Welsh language news: situation in Europe comparable to that of Basque, extra training for Welsh teachers

Saturday, December 13, 2008

Geographic distribution of Celtic languages.

And Basque.

Here are two pieces of news from within the last month on Welsh:

The first compares the status of the language to that of Basque, which is probably about as comparable a situation as you can get in Europe. Neither of them have their very own country to rule, population is similar (750,000 for Welsh vs. 1 million for Basque, although they both vary quite a bit depending on what you mean by fluency), and they're both surrounded by an influential language used in a large number of countries around the world (English for the former, Spanish for the latter). The main differences are that Welsh is an Indo-European language and so still shares similarities with the language surrounding it whereas Basque is a language isolate, and Welsh is related to the other Celtic languages that have a geographic spread a fair amount larger than that of Basque. Besides that though their situation is pretty much the same. Here's part of the article:
A delegation from Cymdeithas yr Iaith Gymraeg recently visited the Basque country to see what people there are doing to keep their language alive.
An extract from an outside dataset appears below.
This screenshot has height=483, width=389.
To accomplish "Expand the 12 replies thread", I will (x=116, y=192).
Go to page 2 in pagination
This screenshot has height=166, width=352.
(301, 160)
Of all minority languages, the Basque language – or Euskara – has most in common with Welsh. There are about 600,000 Euskara-speakers in a country with a population of about three million.

From the moment you land in Bilbao, you notice a stark linguistic contrast to our own situation, with visual examples of stronger language legislation – bilingual signs are the norm and the co-operative supermarket chain Eroski provides own-brand packaging with instructions in up to five languages.

You are quickly made aware of the fact that in Euskadi – the autonomous community of the Basque country – citizens have a legal right to use the language in the public and (more recently) private and voluntary sectors. Because of this, companies such as EMUN have been set up to assist all kinds of private companies as they develop effective responses to language rights.
The second article is on another important subject to minor languages, making sure that those that teach the language know it well and are able to use it with confidence. This is why it's good to create standardized tests for IALs as well so that people don't begin using them under the impression that they're doing quite well when really they need a lot more practice on the finer points. Not that there's anything wrong with making mistakes, but those who are making them would certainly appreciate knowing that. The article says:
Nerys Lewis, a nursery class teacher at White Rose Primary School in New Tredegar, Caerphilly, is among a growing number of school staff to take advantage of the Welsh language Sabbaticals Scheme, which is free for schools.

The intensive course is designed to provide the skills to teach bilingually or through the medium of Welsh with confidence.

“I would urge anyone who wants to polish their Welsh language skills and use them in a classroom setting to take advantage of this brilliant opportunity this January,” said Nerys.

“While I spoke Welsh fairly well before doing the course, I never felt totally confident writing it and speaking it on a professional basis. Now I am helping teachers with their Welsh and speaking with educational professionals on a daily basis.”

The courses are run at Cardiff University and Bangor University and there is also the option of studying by distance learning. There are still places left on the next course starting on January 5 to April 2009. Participants must be fluent or fairly fluent.

The courses run for 60 days during term time, so participants will need to be released from their posts for the full three months. The Assembly Government pays for the cost of a supply teacher for the period, the course fees and also funds the travel cost of the course participant.
60 days of free extra language training is pure awesome. Once again, this is something that would be just great for IALs if it were to exist. Though I'm not an Esperantist, this is something that Esperantists should definitely look into doing in the future (creating a permanent location where people are brought in for extra training), precisely because there's actually a very large difference between someone largely fluent in a language and completely fluent. The former is capable of understanding just about everything and writing about just about any subject in the language but will occasionally or often need to resort to using a dictionary and will still take a long time to write about difficult subjects, whereas the latter is capable of just sitting down and writing about a subject at length without slowing down. That's especially important for writing on Wikipedia, for example. I would be largely fluent in Ido, for example, which means that I'll still need to go back to the dictionary every once in a while when trying to find/decide on a good term for what I'm writing about.

So what sort of location would be good? Perhaps somewhere in a country like Poland, fairly close to major European transportation hubs but with cheap enough prices to make it possible to do on a permanent basis.